===== RECORDED INFORMATION

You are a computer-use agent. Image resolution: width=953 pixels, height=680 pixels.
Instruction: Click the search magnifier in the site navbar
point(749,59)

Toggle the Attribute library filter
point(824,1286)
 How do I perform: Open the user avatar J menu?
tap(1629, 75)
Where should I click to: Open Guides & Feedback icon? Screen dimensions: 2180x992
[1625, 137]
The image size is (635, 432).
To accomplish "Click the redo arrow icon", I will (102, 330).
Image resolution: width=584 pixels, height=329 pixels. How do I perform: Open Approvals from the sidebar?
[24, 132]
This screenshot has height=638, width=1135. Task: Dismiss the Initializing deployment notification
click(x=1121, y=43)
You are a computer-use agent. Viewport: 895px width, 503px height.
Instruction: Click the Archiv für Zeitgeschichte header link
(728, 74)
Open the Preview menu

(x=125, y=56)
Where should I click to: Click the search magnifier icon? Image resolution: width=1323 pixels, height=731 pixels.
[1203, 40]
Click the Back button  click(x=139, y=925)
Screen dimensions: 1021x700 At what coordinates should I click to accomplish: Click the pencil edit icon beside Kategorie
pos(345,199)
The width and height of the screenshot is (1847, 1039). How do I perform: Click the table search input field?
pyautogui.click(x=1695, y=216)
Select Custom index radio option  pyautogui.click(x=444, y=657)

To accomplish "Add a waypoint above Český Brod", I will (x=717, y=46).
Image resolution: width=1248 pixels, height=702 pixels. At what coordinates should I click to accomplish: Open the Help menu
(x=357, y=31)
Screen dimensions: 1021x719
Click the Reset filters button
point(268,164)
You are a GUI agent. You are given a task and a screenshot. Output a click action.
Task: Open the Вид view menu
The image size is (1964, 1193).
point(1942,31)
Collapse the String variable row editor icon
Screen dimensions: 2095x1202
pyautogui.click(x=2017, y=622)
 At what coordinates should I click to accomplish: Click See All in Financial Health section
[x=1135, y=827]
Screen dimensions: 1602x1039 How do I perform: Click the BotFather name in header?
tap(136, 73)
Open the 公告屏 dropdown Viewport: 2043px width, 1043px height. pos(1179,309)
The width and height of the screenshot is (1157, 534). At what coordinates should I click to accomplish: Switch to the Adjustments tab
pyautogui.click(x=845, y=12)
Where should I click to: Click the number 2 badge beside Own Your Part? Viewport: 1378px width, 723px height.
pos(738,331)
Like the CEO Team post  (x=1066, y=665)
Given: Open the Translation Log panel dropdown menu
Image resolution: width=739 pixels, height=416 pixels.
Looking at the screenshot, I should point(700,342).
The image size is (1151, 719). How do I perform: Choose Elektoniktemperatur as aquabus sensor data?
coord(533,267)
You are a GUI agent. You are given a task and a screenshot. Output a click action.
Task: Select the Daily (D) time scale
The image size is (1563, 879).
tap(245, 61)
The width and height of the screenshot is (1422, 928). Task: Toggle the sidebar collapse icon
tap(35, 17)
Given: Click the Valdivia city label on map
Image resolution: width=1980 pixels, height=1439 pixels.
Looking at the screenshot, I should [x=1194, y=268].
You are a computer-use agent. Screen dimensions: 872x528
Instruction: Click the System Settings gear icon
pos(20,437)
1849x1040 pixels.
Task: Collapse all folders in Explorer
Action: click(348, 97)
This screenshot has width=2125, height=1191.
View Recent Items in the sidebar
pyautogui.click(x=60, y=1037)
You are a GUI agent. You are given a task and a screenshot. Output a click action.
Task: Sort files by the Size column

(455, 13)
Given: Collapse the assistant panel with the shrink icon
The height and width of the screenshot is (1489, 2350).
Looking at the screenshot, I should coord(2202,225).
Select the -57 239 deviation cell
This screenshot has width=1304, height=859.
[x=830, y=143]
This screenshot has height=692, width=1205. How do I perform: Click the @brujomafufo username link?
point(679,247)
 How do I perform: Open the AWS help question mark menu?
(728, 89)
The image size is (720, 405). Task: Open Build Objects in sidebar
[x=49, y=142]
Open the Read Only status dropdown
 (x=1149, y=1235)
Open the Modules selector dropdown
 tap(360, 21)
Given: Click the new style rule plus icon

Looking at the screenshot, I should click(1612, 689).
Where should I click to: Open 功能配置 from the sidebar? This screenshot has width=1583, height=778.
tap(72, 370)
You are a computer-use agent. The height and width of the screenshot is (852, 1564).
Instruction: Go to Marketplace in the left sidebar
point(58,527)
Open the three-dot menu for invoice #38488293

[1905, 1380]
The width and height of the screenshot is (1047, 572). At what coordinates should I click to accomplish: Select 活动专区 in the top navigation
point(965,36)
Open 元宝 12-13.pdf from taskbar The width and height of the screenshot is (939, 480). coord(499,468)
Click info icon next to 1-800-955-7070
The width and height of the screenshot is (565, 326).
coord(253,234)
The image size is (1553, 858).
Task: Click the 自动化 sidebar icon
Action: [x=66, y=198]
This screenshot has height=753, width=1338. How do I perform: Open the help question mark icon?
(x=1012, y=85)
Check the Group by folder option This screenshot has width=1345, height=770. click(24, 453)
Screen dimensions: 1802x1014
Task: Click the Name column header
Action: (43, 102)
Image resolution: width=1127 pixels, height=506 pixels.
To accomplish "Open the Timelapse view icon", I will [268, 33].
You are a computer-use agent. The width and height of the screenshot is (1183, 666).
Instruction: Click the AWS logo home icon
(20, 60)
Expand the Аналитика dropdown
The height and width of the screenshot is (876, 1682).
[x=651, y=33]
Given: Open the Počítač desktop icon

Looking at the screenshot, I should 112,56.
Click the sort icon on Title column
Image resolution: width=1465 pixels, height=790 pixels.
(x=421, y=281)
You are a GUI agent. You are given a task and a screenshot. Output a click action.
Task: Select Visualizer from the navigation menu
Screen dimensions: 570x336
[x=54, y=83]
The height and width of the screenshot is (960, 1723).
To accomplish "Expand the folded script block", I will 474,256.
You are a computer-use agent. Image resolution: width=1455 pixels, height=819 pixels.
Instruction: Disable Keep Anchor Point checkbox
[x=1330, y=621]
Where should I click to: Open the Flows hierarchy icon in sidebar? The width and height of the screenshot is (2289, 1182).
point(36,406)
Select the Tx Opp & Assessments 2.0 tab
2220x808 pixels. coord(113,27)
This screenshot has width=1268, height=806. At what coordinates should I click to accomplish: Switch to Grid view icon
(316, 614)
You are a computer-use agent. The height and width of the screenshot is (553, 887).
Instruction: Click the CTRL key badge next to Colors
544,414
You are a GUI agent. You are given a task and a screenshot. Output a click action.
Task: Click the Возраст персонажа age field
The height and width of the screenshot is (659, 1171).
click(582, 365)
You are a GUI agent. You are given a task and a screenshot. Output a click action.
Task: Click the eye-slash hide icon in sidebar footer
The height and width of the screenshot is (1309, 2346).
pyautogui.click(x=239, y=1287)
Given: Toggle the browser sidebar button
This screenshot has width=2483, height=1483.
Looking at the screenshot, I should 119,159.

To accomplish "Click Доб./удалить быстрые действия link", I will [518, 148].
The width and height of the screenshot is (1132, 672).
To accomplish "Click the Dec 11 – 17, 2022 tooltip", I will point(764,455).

==========

Retype every entry word for word.

> **OUTPUT OF THE EXERCISE**
You are a computer-use agent. Image resolution: width=953 pixels, height=680 pixels.
Instruction: Click the search magnifier in the site navbar
point(749,59)

Toggle the Attribute library filter
point(824,1286)
 How do I perform: Open the user avatar J menu?
tap(1629, 75)
Where should I click to: Open Guides & Feedback icon? Screen dimensions: 2180x992
[1625, 137]
The image size is (635, 432).
To accomplish "Click the redo arrow icon", I will (102, 330).
Image resolution: width=584 pixels, height=329 pixels. How do I perform: Open Approvals from the sidebar?
[24, 132]
This screenshot has height=638, width=1135. Task: Dismiss the Initializing deployment notification
click(x=1121, y=43)
You are a computer-use agent. Viewport: 895px width, 503px height.
Instruction: Click the Archiv für Zeitgeschichte header link
(728, 74)
Open the Preview menu

(x=125, y=56)
Where should I click to: Click the search magnifier icon? Image resolution: width=1323 pixels, height=731 pixels.
[1203, 40]
Click the Back button  click(x=139, y=925)
Screen dimensions: 1021x700 At what coordinates should I click to accomplish: Click the pencil edit icon beside Kategorie
pos(345,199)
The width and height of the screenshot is (1847, 1039). How do I perform: Click the table search input field?
pyautogui.click(x=1695, y=216)
Select Custom index radio option  pyautogui.click(x=444, y=657)

To accomplish "Add a waypoint above Český Brod", I will (x=717, y=46).
Image resolution: width=1248 pixels, height=702 pixels. At what coordinates should I click to accomplish: Open the Help menu
(x=357, y=31)
Screen dimensions: 1021x719
Click the Reset filters button
point(268,164)
You are a GUI agent. You are given a task and a screenshot. Output a click action.
Task: Open the Вид view menu
The image size is (1964, 1193).
point(1942,31)
Collapse the String variable row editor icon
Screen dimensions: 2095x1202
pyautogui.click(x=2017, y=622)
 At what coordinates should I click to accomplish: Click See All in Financial Health section
[x=1135, y=827]
Screen dimensions: 1602x1039 How do I perform: Click the BotFather name in header?
tap(136, 73)
Open the 公告屏 dropdown Viewport: 2043px width, 1043px height. pos(1179,309)
The width and height of the screenshot is (1157, 534). At what coordinates should I click to accomplish: Switch to the Adjustments tab
pyautogui.click(x=845, y=12)
Where should I click to: Click the number 2 badge beside Own Your Part? Viewport: 1378px width, 723px height.
pos(738,331)
Like the CEO Team post  (x=1066, y=665)
Given: Open the Translation Log panel dropdown menu
Image resolution: width=739 pixels, height=416 pixels.
Looking at the screenshot, I should point(700,342).
The image size is (1151, 719). How do I perform: Choose Elektoniktemperatur as aquabus sensor data?
coord(533,267)
You are a GUI agent. You are given a task and a screenshot. Output a click action.
Task: Select the Daily (D) time scale
The image size is (1563, 879).
tap(245, 61)
The width and height of the screenshot is (1422, 928). Task: Toggle the sidebar collapse icon
tap(35, 17)
Given: Click the Valdivia city label on map
Image resolution: width=1980 pixels, height=1439 pixels.
Looking at the screenshot, I should [x=1194, y=268].
You are a computer-use agent. Screen dimensions: 872x528
Instruction: Click the System Settings gear icon
pos(20,437)
1849x1040 pixels.
Task: Collapse all folders in Explorer
Action: click(348, 97)
This screenshot has width=2125, height=1191.
View Recent Items in the sidebar
pyautogui.click(x=60, y=1037)
You are a GUI agent. You are given a task and a screenshot. Output a click action.
Task: Sort files by the Size column

(455, 13)
Given: Collapse the assistant panel with the shrink icon
The height and width of the screenshot is (1489, 2350).
Looking at the screenshot, I should coord(2202,225).
Select the -57 239 deviation cell
This screenshot has width=1304, height=859.
[x=830, y=143]
This screenshot has height=692, width=1205. How do I perform: Click the @brujomafufo username link?
point(679,247)
 How do I perform: Open the AWS help question mark menu?
(728, 89)
The image size is (720, 405). Task: Open Build Objects in sidebar
[x=49, y=142]
Open the Read Only status dropdown
 (x=1149, y=1235)
Open the Modules selector dropdown
 tap(360, 21)
Given: Click the new style rule plus icon

Looking at the screenshot, I should click(1612, 689).
Where should I click to: Open 功能配置 from the sidebar? This screenshot has width=1583, height=778.
tap(72, 370)
You are a computer-use agent. The height and width of the screenshot is (852, 1564).
Instruction: Go to Marketplace in the left sidebar
point(58,527)
Open the three-dot menu for invoice #38488293

[1905, 1380]
The width and height of the screenshot is (1047, 572). At what coordinates should I click to accomplish: Select 活动专区 in the top navigation
point(965,36)
Open 元宝 12-13.pdf from taskbar The width and height of the screenshot is (939, 480). coord(499,468)
Click info icon next to 1-800-955-7070
The width and height of the screenshot is (565, 326).
coord(253,234)
The image size is (1553, 858).
Task: Click the 自动化 sidebar icon
Action: [x=66, y=198]
This screenshot has height=753, width=1338. How do I perform: Open the help question mark icon?
(x=1012, y=85)
Check the Group by folder option This screenshot has width=1345, height=770. click(24, 453)
Screen dimensions: 1802x1014
Task: Click the Name column header
Action: (43, 102)
Image resolution: width=1127 pixels, height=506 pixels.
To accomplish "Open the Timelapse view icon", I will [268, 33].
You are a computer-use agent. The width and height of the screenshot is (1183, 666).
Instruction: Click the AWS logo home icon
(20, 60)
Expand the Аналитика dropdown
The height and width of the screenshot is (876, 1682).
[x=651, y=33]
Given: Open the Počítač desktop icon

Looking at the screenshot, I should 112,56.
Click the sort icon on Title column
Image resolution: width=1465 pixels, height=790 pixels.
(x=421, y=281)
You are a GUI agent. You are given a task and a screenshot. Output a click action.
Task: Select Visualizer from the navigation menu
Screen dimensions: 570x336
[x=54, y=83]
The height and width of the screenshot is (960, 1723).
To accomplish "Expand the folded script block", I will 474,256.
You are a computer-use agent. Image resolution: width=1455 pixels, height=819 pixels.
Instruction: Disable Keep Anchor Point checkbox
[x=1330, y=621]
Where should I click to: Open the Flows hierarchy icon in sidebar? The width and height of the screenshot is (2289, 1182).
point(36,406)
Select the Tx Opp & Assessments 2.0 tab
2220x808 pixels. coord(113,27)
This screenshot has width=1268, height=806. At what coordinates should I click to accomplish: Switch to Grid view icon
(316, 614)
You are a computer-use agent. The height and width of the screenshot is (553, 887).
Instruction: Click the CTRL key badge next to Colors
544,414
You are a GUI agent. You are given a task and a screenshot. Output a click action.
Task: Click the Возраст персонажа age field
The height and width of the screenshot is (659, 1171).
click(582, 365)
You are a GUI agent. You are given a task and a screenshot. Output a click action.
Task: Click the eye-slash hide icon in sidebar footer
The height and width of the screenshot is (1309, 2346).
pyautogui.click(x=239, y=1287)
Given: Toggle the browser sidebar button
This screenshot has width=2483, height=1483.
Looking at the screenshot, I should 119,159.

To accomplish "Click Доб./удалить быстрые действия link", I will [518, 148].
The width and height of the screenshot is (1132, 672).
To accomplish "Click the Dec 11 – 17, 2022 tooltip", I will point(764,455).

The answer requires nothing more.